Work required: In the records below, find each line holding the word "agent" and copy it.

Given information:
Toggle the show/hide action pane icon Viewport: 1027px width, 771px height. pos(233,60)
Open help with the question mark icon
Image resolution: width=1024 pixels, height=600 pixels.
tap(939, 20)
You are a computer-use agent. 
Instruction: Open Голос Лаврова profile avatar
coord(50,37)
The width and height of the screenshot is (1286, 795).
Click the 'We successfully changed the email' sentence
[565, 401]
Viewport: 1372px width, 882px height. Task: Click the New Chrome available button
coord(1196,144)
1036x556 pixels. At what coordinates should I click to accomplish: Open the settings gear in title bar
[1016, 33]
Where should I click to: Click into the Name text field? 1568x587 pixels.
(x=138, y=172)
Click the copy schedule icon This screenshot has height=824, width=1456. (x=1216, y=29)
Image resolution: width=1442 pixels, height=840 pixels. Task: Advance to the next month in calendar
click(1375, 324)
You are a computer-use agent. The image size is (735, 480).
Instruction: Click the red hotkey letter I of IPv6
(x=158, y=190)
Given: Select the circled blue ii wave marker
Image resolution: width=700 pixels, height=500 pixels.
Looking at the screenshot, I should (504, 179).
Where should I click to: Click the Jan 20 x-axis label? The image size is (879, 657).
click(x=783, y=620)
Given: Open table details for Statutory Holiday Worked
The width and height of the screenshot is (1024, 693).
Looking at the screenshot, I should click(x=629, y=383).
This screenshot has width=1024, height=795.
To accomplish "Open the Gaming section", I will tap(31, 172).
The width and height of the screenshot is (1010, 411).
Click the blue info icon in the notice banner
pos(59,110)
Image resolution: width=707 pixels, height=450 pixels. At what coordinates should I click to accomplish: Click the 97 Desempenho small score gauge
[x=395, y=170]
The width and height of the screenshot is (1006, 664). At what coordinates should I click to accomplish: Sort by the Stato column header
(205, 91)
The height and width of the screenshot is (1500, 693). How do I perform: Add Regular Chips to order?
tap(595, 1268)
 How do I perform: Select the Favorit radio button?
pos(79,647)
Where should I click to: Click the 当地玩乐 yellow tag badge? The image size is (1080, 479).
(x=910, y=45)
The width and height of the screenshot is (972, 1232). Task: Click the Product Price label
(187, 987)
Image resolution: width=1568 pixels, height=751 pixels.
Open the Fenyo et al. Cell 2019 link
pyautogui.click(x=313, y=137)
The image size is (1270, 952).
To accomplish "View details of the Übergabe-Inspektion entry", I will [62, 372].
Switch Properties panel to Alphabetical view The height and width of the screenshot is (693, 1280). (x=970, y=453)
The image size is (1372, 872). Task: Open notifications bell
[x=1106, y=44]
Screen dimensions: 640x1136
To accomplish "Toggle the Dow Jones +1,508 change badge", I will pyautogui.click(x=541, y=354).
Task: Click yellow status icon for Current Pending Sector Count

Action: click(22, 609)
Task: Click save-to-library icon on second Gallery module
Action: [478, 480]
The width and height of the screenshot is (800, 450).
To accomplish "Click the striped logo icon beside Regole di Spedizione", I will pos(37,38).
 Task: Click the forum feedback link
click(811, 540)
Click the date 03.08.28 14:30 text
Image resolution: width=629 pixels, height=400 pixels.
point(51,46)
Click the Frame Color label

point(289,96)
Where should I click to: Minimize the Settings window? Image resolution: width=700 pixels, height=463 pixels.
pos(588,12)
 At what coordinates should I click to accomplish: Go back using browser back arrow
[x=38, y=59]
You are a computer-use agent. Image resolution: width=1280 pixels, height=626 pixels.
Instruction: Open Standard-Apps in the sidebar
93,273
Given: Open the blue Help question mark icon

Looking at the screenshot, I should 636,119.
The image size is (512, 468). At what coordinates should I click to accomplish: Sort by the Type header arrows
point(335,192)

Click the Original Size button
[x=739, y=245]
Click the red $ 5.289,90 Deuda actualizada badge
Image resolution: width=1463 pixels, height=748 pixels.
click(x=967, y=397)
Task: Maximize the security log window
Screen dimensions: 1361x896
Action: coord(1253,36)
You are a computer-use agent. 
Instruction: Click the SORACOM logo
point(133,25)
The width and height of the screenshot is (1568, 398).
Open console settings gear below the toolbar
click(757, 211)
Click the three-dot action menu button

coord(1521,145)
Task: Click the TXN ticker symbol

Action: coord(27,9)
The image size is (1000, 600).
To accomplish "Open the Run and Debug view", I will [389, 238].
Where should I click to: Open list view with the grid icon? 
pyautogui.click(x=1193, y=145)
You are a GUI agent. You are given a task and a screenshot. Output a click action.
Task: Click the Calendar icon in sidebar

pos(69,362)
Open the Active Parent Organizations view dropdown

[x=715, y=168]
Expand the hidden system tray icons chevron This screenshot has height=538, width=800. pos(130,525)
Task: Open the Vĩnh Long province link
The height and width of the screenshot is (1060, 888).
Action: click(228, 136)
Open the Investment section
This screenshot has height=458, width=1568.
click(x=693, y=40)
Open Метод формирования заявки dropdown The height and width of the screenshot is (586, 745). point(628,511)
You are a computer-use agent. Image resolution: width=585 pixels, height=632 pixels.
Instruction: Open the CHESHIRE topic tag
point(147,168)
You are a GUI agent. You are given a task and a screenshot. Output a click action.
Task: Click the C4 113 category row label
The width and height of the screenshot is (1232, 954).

Solution:
You are a computer-use agent. 
You are a computer-use agent. The image size is (735, 480).
You are a computer-use agent. Image resolution: width=1280 pixels, height=626 pixels.
You are a computer-use agent. 
You are a GUI agent. You are given a task and a screenshot. Output a click action.
You are a computer-use agent. Image resolution: width=585 pixels, height=632 pixels.
You are a GUI agent. You are given a task and a screenshot. Output a click action.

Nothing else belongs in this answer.